Tetsunaga Tomoko, Tetsunaga Tomonori, Tanaka Masato, Ozaki Toshifumi
Department of Orthopaedic Surgery, Okayama University Hospital, 2-5-1 Shikata-cho, Kitaku, Okayama, 700-8558, Japan.
J Orthop Sci. 2015 Mar;20(2):281-6. doi: 10.1007/s00776-014-0674-4. Epub 2015 Feb 3.
Tramadol-acetaminophen tablets are currently used to treat pain, including that of degenerative lumbar disease. Although there are many reports on tramadol-acetaminophen tablets, treatment outcomes in low back pain (LBP) patients with depression remain uncertain. This study investigated the outcomes of LBP patients with depression treated with tramadol-acetaminophen tablets.

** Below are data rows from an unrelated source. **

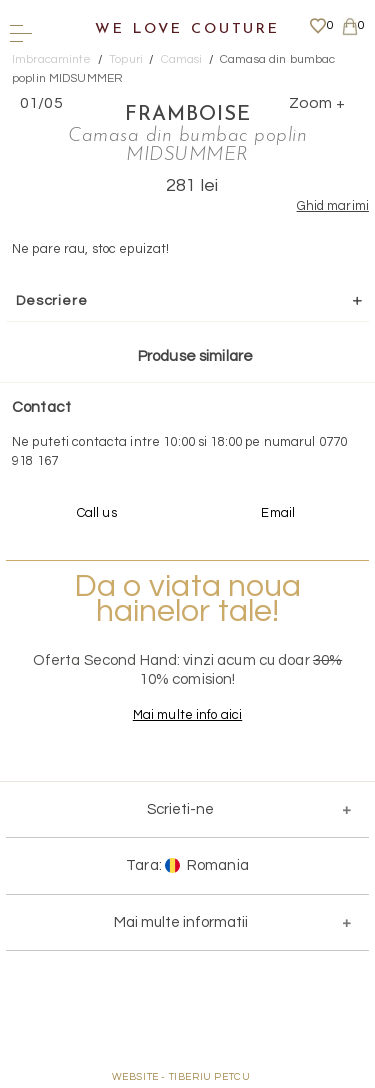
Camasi (182, 59)
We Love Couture (187, 29)
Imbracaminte (52, 59)
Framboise (188, 115)
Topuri (126, 59)
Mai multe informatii (181, 922)
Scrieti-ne (180, 809)
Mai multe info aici (187, 715)
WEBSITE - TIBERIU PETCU (181, 1077)
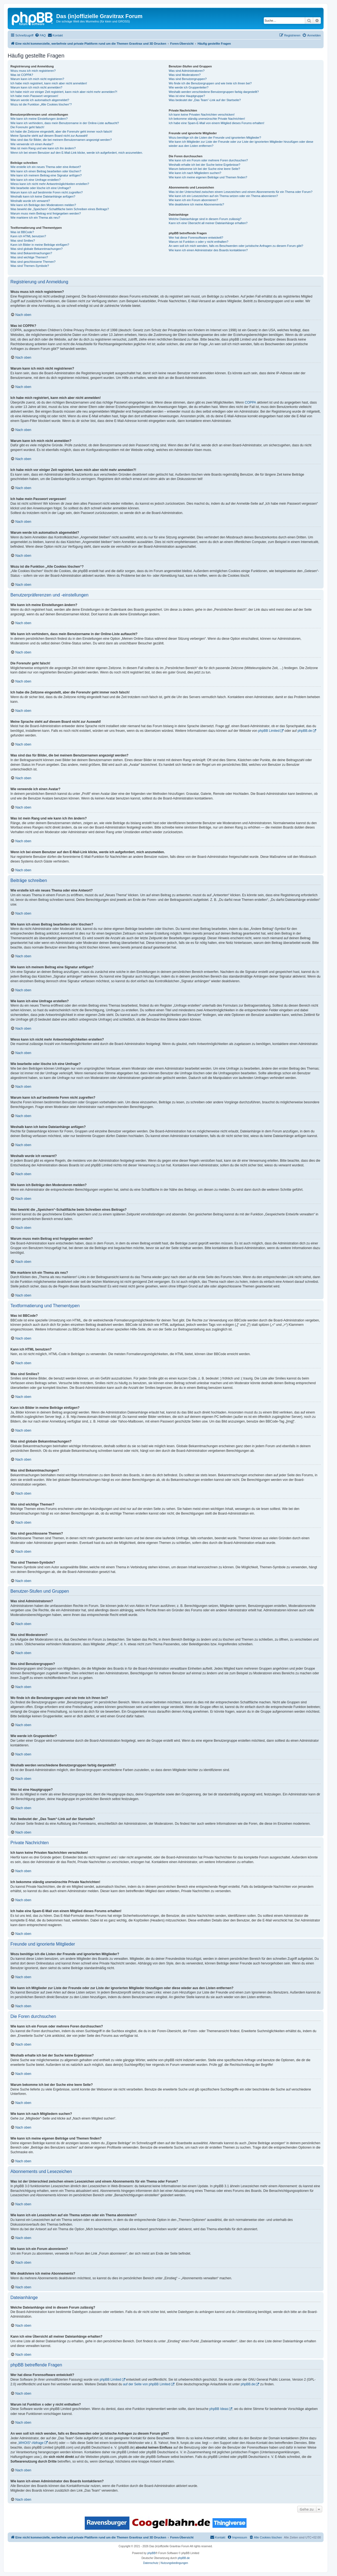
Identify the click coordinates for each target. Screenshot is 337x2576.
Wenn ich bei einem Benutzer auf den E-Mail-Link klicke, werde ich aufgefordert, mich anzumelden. (76, 152)
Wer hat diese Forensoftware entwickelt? (196, 237)
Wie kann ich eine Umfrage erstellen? (35, 179)
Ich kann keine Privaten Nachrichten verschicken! (201, 114)
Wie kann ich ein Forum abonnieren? (193, 200)
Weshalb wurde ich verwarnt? (30, 200)
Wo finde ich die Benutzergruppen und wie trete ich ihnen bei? (210, 83)
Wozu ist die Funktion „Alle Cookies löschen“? (41, 104)
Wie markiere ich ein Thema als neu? (35, 217)
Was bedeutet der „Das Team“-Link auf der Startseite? (205, 100)
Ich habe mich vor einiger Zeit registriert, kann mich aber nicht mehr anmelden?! (63, 91)
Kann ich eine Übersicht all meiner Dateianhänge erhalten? (208, 223)
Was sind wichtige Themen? (29, 257)
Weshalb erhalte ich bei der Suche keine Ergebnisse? (204, 164)
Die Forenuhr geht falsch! (27, 127)
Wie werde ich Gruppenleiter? (188, 87)
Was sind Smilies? (22, 240)
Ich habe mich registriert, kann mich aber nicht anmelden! (48, 83)
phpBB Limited (268, 731)
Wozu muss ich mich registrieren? (33, 70)
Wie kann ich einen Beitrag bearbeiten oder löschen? (45, 171)
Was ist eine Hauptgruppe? (187, 96)
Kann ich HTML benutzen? (28, 236)
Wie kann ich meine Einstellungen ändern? (39, 118)
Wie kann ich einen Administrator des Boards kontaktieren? (208, 250)
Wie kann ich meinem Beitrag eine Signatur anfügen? (46, 175)
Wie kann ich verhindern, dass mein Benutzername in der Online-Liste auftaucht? (64, 123)
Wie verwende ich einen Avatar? (31, 144)
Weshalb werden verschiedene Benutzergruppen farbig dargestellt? (214, 91)
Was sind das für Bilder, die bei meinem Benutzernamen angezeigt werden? (61, 139)
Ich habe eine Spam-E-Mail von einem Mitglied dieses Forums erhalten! (216, 123)
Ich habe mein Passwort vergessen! (34, 96)
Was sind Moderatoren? (184, 74)
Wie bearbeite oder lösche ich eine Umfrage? (40, 188)
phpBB (151, 2553)
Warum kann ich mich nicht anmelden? (36, 87)
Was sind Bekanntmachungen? (31, 253)
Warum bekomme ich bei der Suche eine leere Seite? (204, 168)
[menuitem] (40, 35)
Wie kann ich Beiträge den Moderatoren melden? (43, 205)
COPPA (250, 402)
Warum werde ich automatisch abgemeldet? (39, 100)
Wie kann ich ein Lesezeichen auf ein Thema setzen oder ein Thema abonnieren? (223, 196)
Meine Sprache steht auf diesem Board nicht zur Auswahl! (49, 135)
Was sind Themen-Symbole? (29, 265)
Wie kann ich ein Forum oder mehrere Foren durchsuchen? (208, 160)
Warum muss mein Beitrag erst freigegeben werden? (45, 213)
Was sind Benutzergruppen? (187, 79)
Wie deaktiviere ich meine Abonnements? (196, 204)
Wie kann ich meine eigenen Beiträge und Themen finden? (208, 177)
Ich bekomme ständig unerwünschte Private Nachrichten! (207, 118)
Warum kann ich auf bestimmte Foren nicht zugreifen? (46, 192)
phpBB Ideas (218, 2409)
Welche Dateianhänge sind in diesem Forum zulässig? (205, 219)
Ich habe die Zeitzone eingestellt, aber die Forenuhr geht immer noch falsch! (61, 131)
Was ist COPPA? (21, 74)
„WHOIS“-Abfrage (31, 2443)
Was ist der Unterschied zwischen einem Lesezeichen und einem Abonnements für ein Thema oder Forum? (240, 191)
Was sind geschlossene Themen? (32, 261)
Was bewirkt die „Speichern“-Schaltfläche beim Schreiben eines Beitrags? (59, 209)
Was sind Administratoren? (186, 70)
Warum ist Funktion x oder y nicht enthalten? (198, 241)
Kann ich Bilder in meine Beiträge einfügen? (39, 244)
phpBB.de (305, 731)
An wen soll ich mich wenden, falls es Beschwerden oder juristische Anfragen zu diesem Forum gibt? (236, 245)
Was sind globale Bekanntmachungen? (36, 248)
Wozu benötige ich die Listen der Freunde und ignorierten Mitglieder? (215, 137)
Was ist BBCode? (22, 232)
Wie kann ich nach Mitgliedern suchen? (195, 173)
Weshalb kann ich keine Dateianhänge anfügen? (42, 196)
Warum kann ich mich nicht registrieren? (37, 79)
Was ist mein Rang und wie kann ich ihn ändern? (43, 148)
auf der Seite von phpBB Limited (146, 2384)
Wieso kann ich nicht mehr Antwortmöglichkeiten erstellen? (49, 183)
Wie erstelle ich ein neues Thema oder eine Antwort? (45, 167)
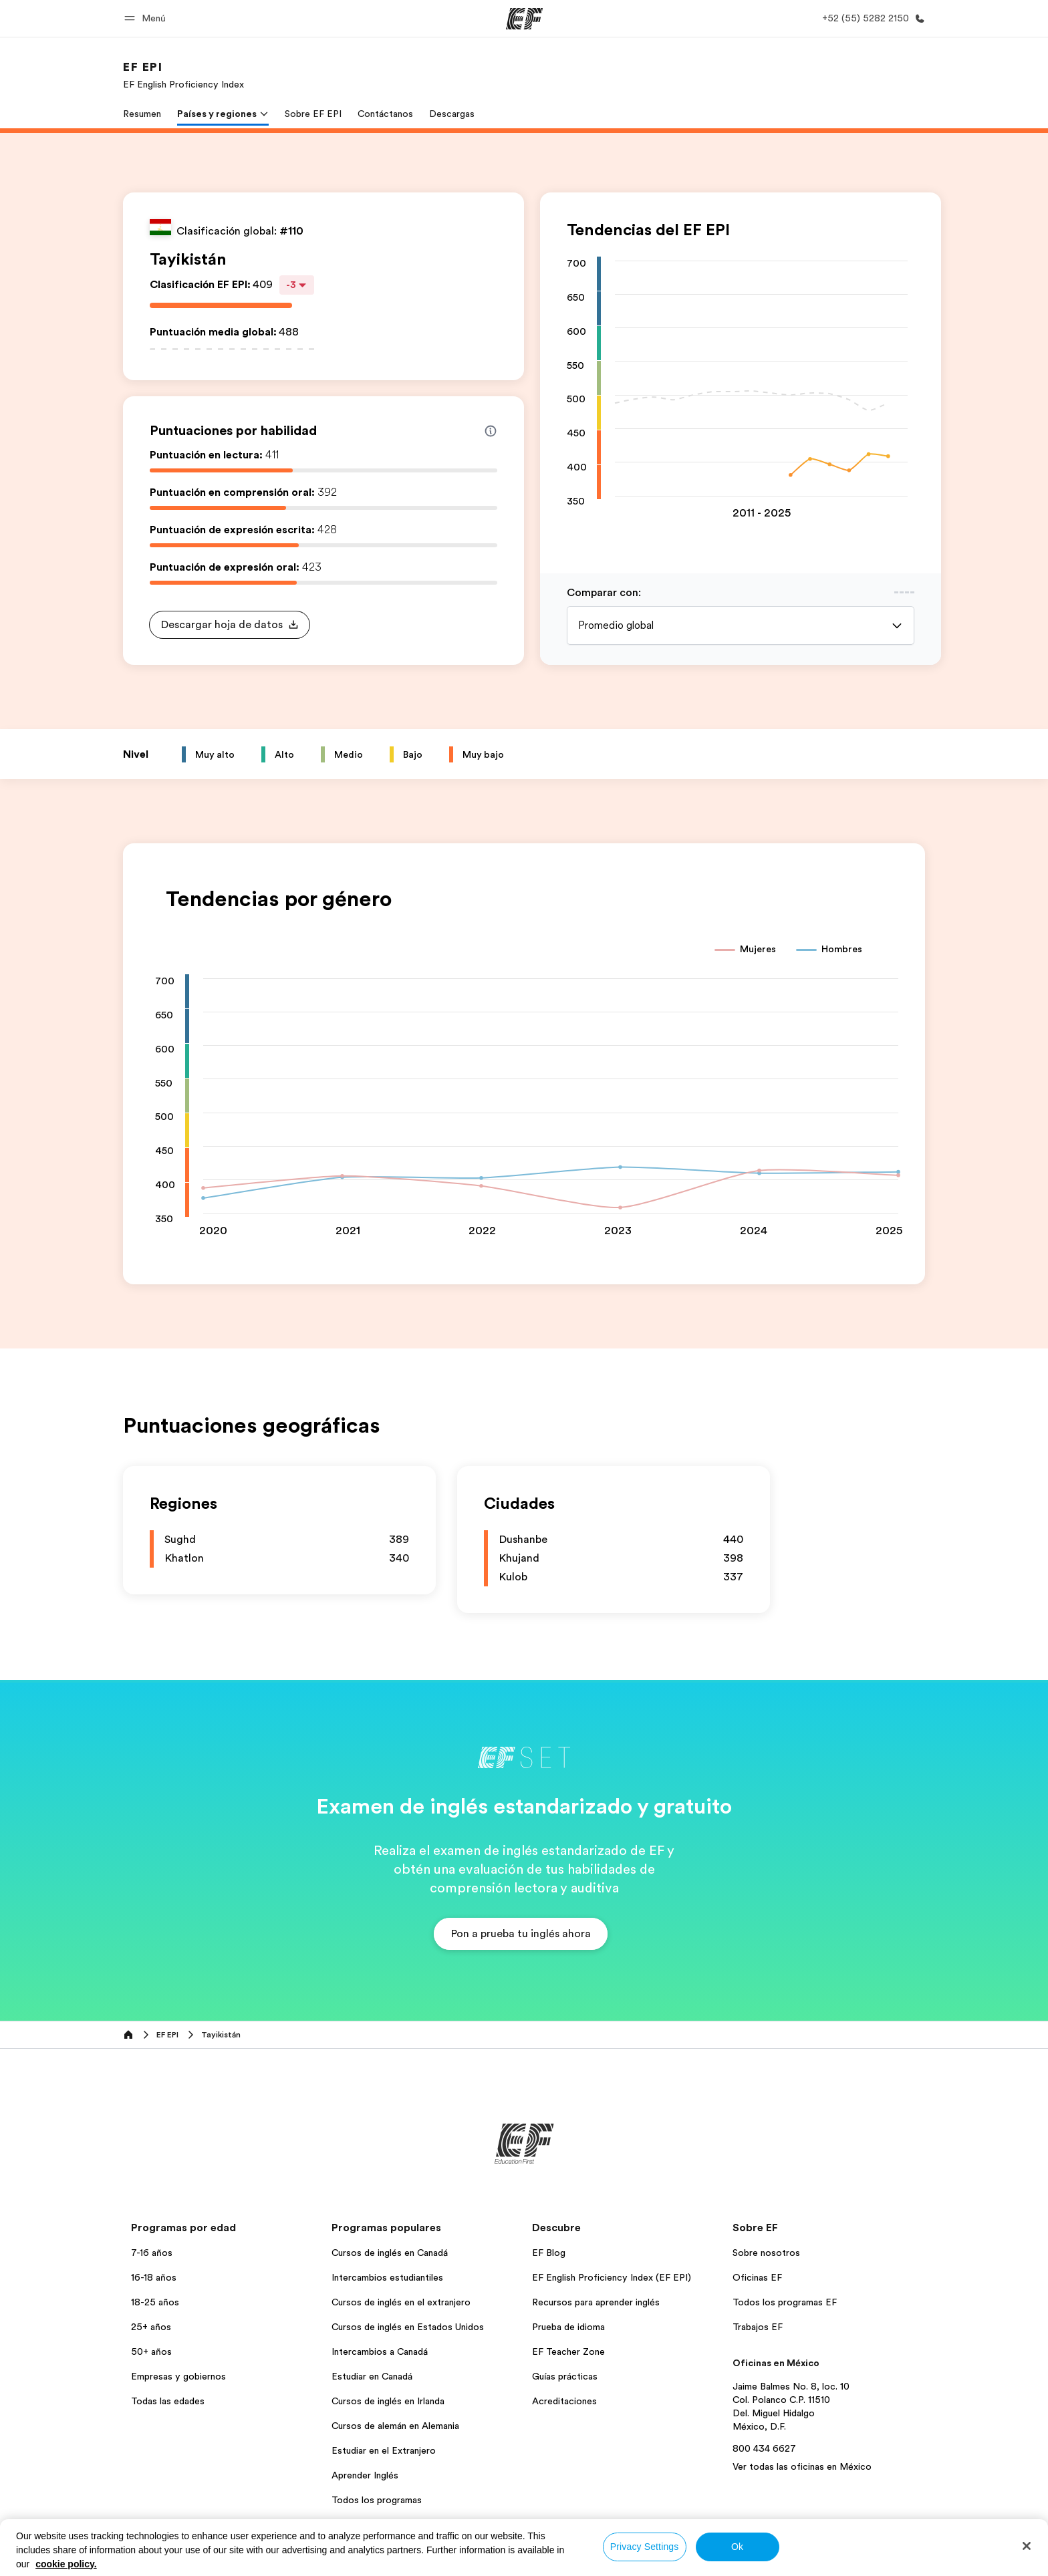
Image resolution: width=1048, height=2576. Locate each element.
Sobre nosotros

Of 95 patients with chronic LBP, 70 (26 men, 44 women; mean age 64 years) who were judged as having depression by the Self-Rating Depression Scale (SDS) were included in this study. In this trial, patients received one of two randomly assigned 8-week treatment regimes: tramadol-acetaminophen (Tramadol group, n = 35) and non-steroidal anti-inflammatory drugs (NSAIDs) (NSAID group, n = 35). In addition to completing self-report questionnaires, patients provided demographic and clinical information. All patients were assessed using a Numerical Rating Scale (NRS), Oswestry Disability Index (ODI), Pain Disability Assessment Scale (PDAS), Hospital Anxiety and Depression Scale (HADS), SDS, and Pain Catastrophizing Scale (PCS).
After 8 weeks' treatment, the NRS and SDS scores were lower in the Tramadol group than in the NSAID group (p < 0.05). There were no significant differences in the ODI, PDAS, and PCS scores between the groups (p = 0.47, 0.09, 0.47). Although there was no difference in the anxiety component of the HADS between the groups (p = 0.36), the depression component was lower in the Tramadol group than in the NSAID group (p < 0.05). There was no significant difference between groups in the percentage of patients with treatment-associated adverse events.
This investigation found that tramadol-acetaminophen is effective for reducing LBP and provided a prophylactic antidepressant effect in chronic LBP patients with depression.
曲马多-对乙酰氨基酚片目前用于治疗疼痛,包括退行性腰椎疾病引起的疼痛。尽管关于曲马多-对乙酰氨基酚片的报道很多,但抑郁症伴下腰痛(LBP)患者的治疗效果仍不明确。本研究调查了曲马多-对乙酰氨基酚片治疗抑郁症伴LBP患者的效果。
在95例慢性LBP患者中,70例(26例男性,44例女性;平均年龄64岁)通过自评抑郁量表(SDS)判定为患有抑郁症,纳入本研究。在本试验中,患者接受两种随机分配的8周治疗方案之一:曲马多-对乙酰氨基酚(曲马多组,n = 35)和非甾体抗炎药(NSAIDs)(NSAIDs组,n = 35)。除了完成自我报告问卷外,患者还提供了人口统计学和临床信息。所有患者均使用数字评分量表(NRS)、Oswestry功能障碍指数(ODI)、疼痛功能障碍评估量表(PDAS)、医院焦虑抑郁量表(HADS)、SDS和疼痛灾难化量表(PCS)进行评估。
治疗8周后,曲马多组的NRS和SDS评分低于NSAIDs组(p < 0.05)。两组之间的ODI、PDAS和PCS评分无显著差异(p = 0.47、0.09、0.47)。尽管两组之间HADS的焦虑分量表无差异(p = 0.36),但曲马多组的抑郁分量表低于NSAIDs组(p < 0.05)。治疗相关不良事件患者的百分比在两组之间无显著差异。
本研究发现曲马多-对乙酰氨基酚对减轻LBP有效,并对慢性LBP伴抑郁症患者具有预防性抗抑郁作用。